== TEXT UNDER STUDY ==
>>>

Martin Sheen Stands Up For Farm Workers
Every summer, millions of Americans enjoy scrumptious picnics and backyard BBQs with lots of California fresh fruits and veggies. At the same time, under the blistering California sun, hundreds of thousands of farm workers toil daily under brutal conditions to plant, tend and harvest this produce for us.
One such farm worker was teenager Maria Isabel Jimenez, who worked for Merced Farm Labor, near Stockton. Last May, she worked in the fields for nine hours straight without any water and no shade. After working under such brutal conditions, she collapsed. After delayed medical treatment, she was taken to a hospital several hours later and had a body-temperature of 108.4 degrees. Within two days, Maria had died.
Unfortunately, Maria Isabel’s story is not unusual. Five other farm workers died last summer and unless the state does more to ensure enforcement of existing safety standards, others could befall Maria’s fate.
The people who ensure we have food to eat three times a day are not given the dignity or rights they deserve. Our farm workers are often living in extreme poverty without enough money to feed themselves or their families. They are exposed regularly to dangerous pesticides, intense weather conditions and workplace intimidations.
People like Martin Sheen are standing up for the rights of farm workers, like Maria Isabel Jimenez. He’s a long time advocate for farm workers’ rights but he can’t do it alone. He asks us to support the efforts of California State Senator Dean Florez to ensure that farm workers are guaranteed workplace protections such as shade and water access.
According to Senator Florez, the grandson of farm workers, "the focus on mass production at the factory farm has added to the brutality and dehumanization of workers who toil in the fields – even to the point where clean drinking water, shade, rest and other work rules are sidelined to meet quotas. We’ve lost sight of the human experience of growing our food, and at the cost of too many farm worker lives."

<<<

Decide whether each statement below agrees with the article on farm workers, answering yes or no and quoting the deciding words from the article: (a) Maria Isabel Jimenez worked for Merced Farm Labor; (b) Maria's body temperature was 106 degrees when she reached the hospital; (c) Senator Dean Florez is the grandson of farm workers.

Collected data entries:
>>>

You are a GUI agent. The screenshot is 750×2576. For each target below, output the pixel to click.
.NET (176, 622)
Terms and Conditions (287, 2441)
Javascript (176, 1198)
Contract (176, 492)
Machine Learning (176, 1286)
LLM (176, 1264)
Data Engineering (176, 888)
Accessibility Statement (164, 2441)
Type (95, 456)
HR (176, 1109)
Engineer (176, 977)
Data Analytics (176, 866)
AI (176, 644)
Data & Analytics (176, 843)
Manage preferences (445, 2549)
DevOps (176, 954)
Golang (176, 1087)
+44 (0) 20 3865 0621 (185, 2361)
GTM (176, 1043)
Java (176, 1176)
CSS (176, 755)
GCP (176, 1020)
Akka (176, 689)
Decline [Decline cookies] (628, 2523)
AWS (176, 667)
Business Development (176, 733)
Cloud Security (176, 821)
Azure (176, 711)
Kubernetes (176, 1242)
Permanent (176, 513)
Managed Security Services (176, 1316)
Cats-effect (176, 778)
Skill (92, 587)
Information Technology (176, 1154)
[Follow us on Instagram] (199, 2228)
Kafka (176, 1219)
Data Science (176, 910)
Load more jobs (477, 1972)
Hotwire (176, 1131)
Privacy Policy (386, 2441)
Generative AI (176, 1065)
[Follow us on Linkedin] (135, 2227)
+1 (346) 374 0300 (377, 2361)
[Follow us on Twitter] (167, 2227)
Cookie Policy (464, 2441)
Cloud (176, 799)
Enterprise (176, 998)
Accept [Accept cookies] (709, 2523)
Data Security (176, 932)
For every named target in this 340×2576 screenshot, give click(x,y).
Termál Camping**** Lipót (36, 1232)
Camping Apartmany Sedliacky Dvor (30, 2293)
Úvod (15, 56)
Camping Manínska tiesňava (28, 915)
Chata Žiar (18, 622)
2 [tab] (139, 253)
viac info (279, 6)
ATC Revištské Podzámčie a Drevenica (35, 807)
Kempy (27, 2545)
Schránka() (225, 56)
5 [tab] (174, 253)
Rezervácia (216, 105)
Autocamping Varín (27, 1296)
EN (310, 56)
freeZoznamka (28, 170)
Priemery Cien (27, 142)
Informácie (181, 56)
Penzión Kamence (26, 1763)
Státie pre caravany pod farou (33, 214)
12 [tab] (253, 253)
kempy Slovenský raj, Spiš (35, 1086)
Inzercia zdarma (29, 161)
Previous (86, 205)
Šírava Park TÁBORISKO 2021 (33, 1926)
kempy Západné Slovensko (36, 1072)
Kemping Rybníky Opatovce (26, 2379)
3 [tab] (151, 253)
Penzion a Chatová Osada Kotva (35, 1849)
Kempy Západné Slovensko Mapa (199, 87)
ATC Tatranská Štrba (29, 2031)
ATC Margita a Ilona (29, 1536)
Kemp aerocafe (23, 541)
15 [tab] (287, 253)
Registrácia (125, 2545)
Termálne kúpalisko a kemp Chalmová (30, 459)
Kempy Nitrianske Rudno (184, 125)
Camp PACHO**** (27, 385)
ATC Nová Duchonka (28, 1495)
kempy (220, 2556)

<<<

== ANSWER BELOW ==
(a) Yes: "who worked for Merced Farm Labor, near Stockton"
(b) No: "had a body-temperature of 108.4 degrees"
(c) Yes: "the grandson of farm workers"